┌─ Supplied material

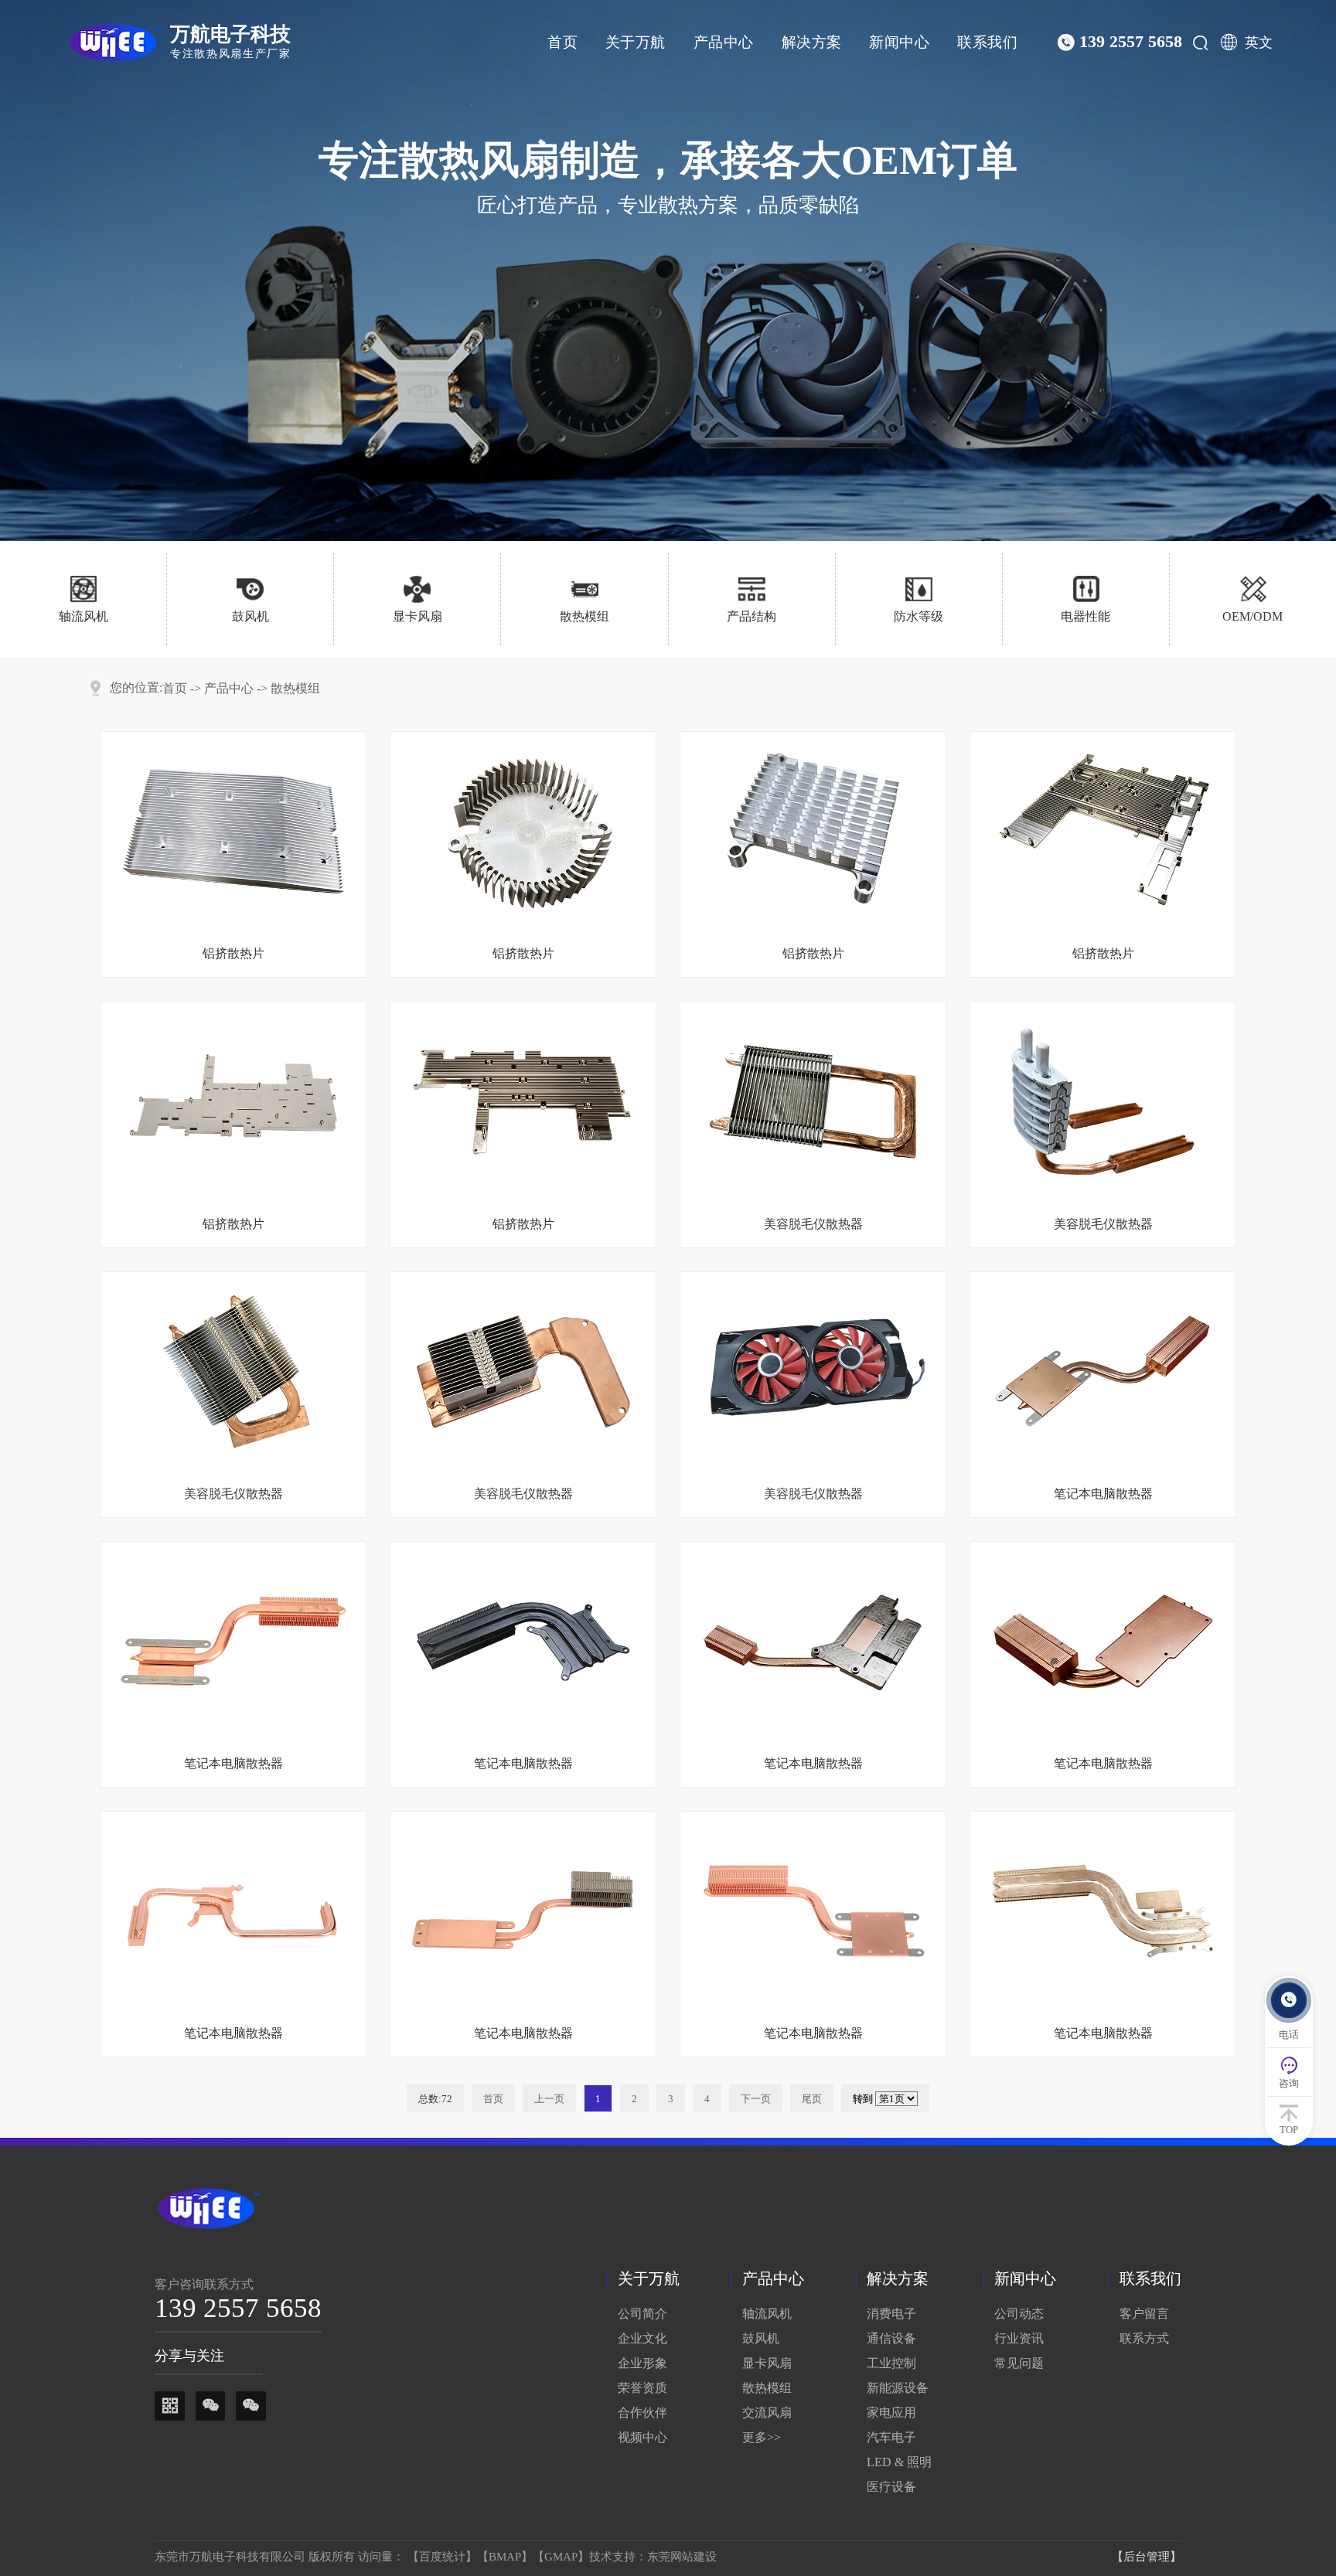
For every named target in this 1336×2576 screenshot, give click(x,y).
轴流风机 (767, 2313)
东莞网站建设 (682, 2556)
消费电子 (891, 2313)
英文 (1259, 42)
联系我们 (987, 42)
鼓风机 (760, 2338)
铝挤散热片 (233, 953)
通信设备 (891, 2338)
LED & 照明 (899, 2462)
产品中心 (724, 42)
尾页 (812, 2099)
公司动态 (1019, 2313)
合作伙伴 (642, 2412)
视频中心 (642, 2437)
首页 (562, 42)
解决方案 (812, 42)
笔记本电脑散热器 (1103, 1493)
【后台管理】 (1146, 2557)
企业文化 (642, 2338)
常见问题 (1019, 2363)
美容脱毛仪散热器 (813, 1223)
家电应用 (891, 2412)
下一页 (756, 2099)
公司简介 (642, 2313)
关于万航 (635, 42)
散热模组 (295, 688)
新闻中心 (899, 42)
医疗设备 (891, 2486)
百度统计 (442, 2557)
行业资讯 (1019, 2338)
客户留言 (1144, 2313)
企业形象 (642, 2363)
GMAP (561, 2557)
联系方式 (1144, 2338)
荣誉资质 (642, 2387)
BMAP (505, 2557)
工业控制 (891, 2363)
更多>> (761, 2437)
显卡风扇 (767, 2363)
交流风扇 (767, 2412)
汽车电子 (891, 2437)
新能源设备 (898, 2387)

└─

What to do - Please restate the data word for word, leaving out any picture it holds.

Exercise solution -
For every named target in this 1336×2576 screenshot, give click(x,y).
轴流风机 (767, 2313)
东莞网站建设 (682, 2556)
消费电子 (891, 2313)
英文 (1259, 42)
联系我们 (987, 42)
鼓风机 (760, 2338)
铝挤散热片 (233, 953)
通信设备 (891, 2338)
LED & 照明 (899, 2462)
产品中心 (724, 42)
尾页 (812, 2099)
公司动态 (1019, 2313)
合作伙伴 (642, 2412)
视频中心 (642, 2437)
首页 (562, 42)
解决方案 (812, 42)
笔记本电脑散热器 (1103, 1493)
【后台管理】 (1146, 2557)
企业文化 (642, 2338)
常见问题 (1019, 2363)
美容脱毛仪散热器 (813, 1223)
家电应用 (891, 2412)
下一页 (756, 2099)
公司简介 (642, 2313)
关于万航 (635, 42)
散热模组 (295, 688)
新闻中心 (899, 42)
医疗设备 (891, 2486)
百度统计 (442, 2557)
行业资讯 (1019, 2338)
客户留言 (1144, 2313)
企业形象 (642, 2363)
GMAP (561, 2557)
联系方式 (1144, 2338)
荣誉资质 (642, 2387)
BMAP (505, 2557)
工业控制 (891, 2363)
更多>> (761, 2437)
显卡风扇 (767, 2363)
交流风扇 (767, 2412)
汽车电子 (891, 2437)
新能源设备 (898, 2387)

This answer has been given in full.